- **ASSIGNMENT**: Copy out each line of the data below in which the string "menuitem" appears.

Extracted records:
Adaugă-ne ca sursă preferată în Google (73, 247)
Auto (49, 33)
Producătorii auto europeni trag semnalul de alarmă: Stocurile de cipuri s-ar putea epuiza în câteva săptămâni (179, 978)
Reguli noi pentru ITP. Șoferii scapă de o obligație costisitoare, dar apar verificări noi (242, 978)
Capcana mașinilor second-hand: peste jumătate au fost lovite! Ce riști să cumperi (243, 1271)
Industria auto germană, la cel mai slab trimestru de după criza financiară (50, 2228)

==

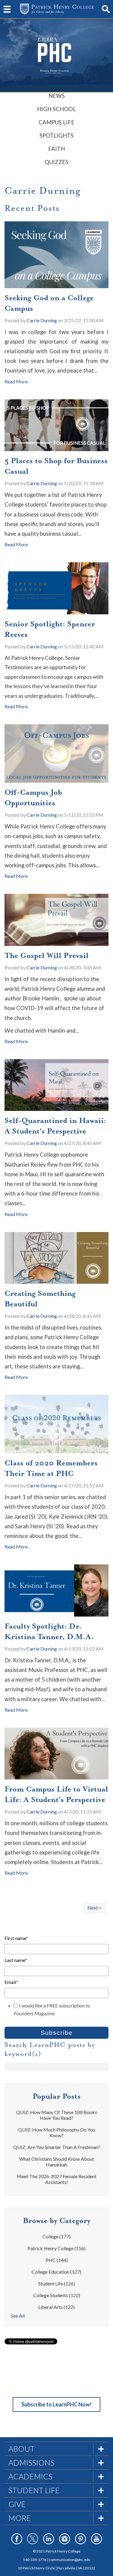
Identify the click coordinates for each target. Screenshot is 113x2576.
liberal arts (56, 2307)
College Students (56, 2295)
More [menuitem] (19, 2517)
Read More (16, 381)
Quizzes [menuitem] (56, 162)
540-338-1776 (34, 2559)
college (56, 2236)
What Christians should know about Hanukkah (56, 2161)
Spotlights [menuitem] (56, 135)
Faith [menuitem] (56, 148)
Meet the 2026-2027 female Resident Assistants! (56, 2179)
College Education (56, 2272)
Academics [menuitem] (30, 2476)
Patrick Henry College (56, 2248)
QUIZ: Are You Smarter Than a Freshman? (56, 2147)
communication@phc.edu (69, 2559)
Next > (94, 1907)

- **THE COMPLETED TASK**:
More [menuitem] (19, 2517)
Quizzes [menuitem] (56, 162)
Spotlights [menuitem] (56, 135)
Faith [menuitem] (56, 148)
Academics [menuitem] (30, 2476)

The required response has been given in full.